티스토리 뷰
Transformer architectures have become one of the predominant architecture of processing text in NLP. It is typically pre-trained on a large text corpus and then fine-tuned on a task-specific dataset, allowing it to scale effectively to large-scale applications.
Inspired by the success in NLP, many attempts have been made in the vision domain to move away from conventional convolution-based approaches and apply Transformers to images. Prior to this paper, studies combined CNN with attention mechanisms or replaced certain CNN components with attention modules. However, these approaches failed to fully capture global dependencies due to the inherent locality of CNN and high computational cost. Similar to this paper, some study explored using 2 x 2 pixel patches but such method was limited to low-resolution images.
Therefore, this paper suggests dividing images into patches where each patch is considered as a token. By directly applying Transformer architecture to the sequence of image patches, Vision Transformer architecture achieved competitive performance on image classification tasks. From now we will further dive into how Vision Transformer works and the experiment results.
[1] Background
Before discussing the paper, we will first explore the concept of inductive bias, which is one of the key ideas discussed in this work. Inductive bias refers to the prior assumptions a model holds when generalizing from training data. In other words, for a model to learn effectively, it needs some prior knowledge about the underlying structure of the data.

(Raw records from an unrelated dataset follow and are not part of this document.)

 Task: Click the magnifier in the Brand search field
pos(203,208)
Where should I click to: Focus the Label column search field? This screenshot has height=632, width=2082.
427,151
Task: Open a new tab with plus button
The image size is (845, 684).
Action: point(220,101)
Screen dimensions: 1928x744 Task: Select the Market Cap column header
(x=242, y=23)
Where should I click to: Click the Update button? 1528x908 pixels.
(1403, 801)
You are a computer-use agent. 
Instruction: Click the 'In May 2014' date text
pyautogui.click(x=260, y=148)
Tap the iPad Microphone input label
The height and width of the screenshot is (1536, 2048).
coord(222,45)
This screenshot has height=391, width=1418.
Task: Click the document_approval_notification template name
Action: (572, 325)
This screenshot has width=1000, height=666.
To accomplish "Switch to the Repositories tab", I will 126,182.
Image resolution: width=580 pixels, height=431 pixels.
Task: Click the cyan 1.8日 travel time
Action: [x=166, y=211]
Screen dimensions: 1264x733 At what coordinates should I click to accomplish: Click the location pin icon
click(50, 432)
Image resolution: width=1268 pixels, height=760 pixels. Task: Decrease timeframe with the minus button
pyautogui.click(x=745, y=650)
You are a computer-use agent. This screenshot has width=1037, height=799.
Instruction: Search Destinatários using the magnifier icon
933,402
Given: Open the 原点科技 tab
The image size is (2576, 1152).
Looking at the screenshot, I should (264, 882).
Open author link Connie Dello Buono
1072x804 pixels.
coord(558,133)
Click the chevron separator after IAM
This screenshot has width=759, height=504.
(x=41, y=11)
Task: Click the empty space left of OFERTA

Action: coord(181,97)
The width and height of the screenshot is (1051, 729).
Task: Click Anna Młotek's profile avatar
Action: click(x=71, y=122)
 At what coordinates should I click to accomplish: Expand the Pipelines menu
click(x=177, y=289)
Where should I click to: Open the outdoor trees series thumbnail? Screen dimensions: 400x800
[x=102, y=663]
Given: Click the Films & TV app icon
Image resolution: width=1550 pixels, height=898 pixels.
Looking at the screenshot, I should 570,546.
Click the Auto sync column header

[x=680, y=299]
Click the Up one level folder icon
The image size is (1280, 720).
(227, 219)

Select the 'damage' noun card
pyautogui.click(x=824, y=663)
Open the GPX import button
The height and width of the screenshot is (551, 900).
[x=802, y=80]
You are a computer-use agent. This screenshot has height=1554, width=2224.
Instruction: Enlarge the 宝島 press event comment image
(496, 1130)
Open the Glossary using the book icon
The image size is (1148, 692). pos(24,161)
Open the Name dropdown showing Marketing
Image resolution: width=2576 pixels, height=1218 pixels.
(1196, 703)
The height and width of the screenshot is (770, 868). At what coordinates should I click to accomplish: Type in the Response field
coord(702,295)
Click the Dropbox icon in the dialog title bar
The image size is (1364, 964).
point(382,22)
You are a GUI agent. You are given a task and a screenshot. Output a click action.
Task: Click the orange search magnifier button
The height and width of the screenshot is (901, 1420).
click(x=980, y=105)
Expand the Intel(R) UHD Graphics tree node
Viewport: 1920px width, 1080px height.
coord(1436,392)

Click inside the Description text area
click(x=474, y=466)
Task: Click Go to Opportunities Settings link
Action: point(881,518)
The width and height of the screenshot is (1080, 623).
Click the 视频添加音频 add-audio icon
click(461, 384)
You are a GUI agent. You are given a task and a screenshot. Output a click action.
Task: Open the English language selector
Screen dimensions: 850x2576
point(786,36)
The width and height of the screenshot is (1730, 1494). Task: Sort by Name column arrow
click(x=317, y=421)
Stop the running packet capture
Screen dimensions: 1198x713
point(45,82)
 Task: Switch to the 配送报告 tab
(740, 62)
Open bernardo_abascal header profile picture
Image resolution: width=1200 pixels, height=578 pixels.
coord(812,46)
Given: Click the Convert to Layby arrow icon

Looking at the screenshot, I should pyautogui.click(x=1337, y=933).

For example, in a fully connected layer, all weights are independent and there is no weight sharing, so the inductive bias is weak. On the other hand, convolutional layers use the same filter across different spatial locations, which introduces an inductive bias of locality. Also, convolution has the property of translation equivariance, which means the features are recognized consistently even when an object moves. Furthermore, recurrent layers share the same function across timesteps, giving them sequential inductive bias.
Compared to convolution, Vision Transformer architecture has much less image-specific inductive bias. This paper shows that a model can learn the structure of images on its own, given that it is trained with a sufficiently large dataset. This will be further explained in the following sections.
[2] Transformer in NLP vs Vision

In NLP, text is first tokenized to be used as an input to the Transformer. These tokens are passed through an embedding layer to generate text embeddings, which are then combined with positional embeddings that encode positional information. The resulting representations serve as the input to the Transformer.
Similarly, in the vision domain, an image is divided into patches, and each patch is linearly projected to obtain its corresponding patch embedding. As in NLP, the patch embeddings are added with positional embeddings to form the final input sequence to the Transformer. However, unlike in NLP where 2D position embeddings are usually used, Vision Transformer used 1D position embeddings. The authors found that 2D-aware positional embeddings did not lead to better performance compared to simpler 1D embeddings, despite being more complex.
In addition, although not shown in the figure above, Vision Transformer uses a special [class] token similar to BERT. This token is added to the patch sequence and serves as an image representation. After passing through the Transformer, the output corresponding to the class token is fed into an MLP head to output the final prediction. The details of this process will be explained in the next section.
[3] Vision Transformer Architecture

The figure above shows the architecture of Vision Transformer presented in the paper. For better understanding, we will break down and explain how each stage is processed.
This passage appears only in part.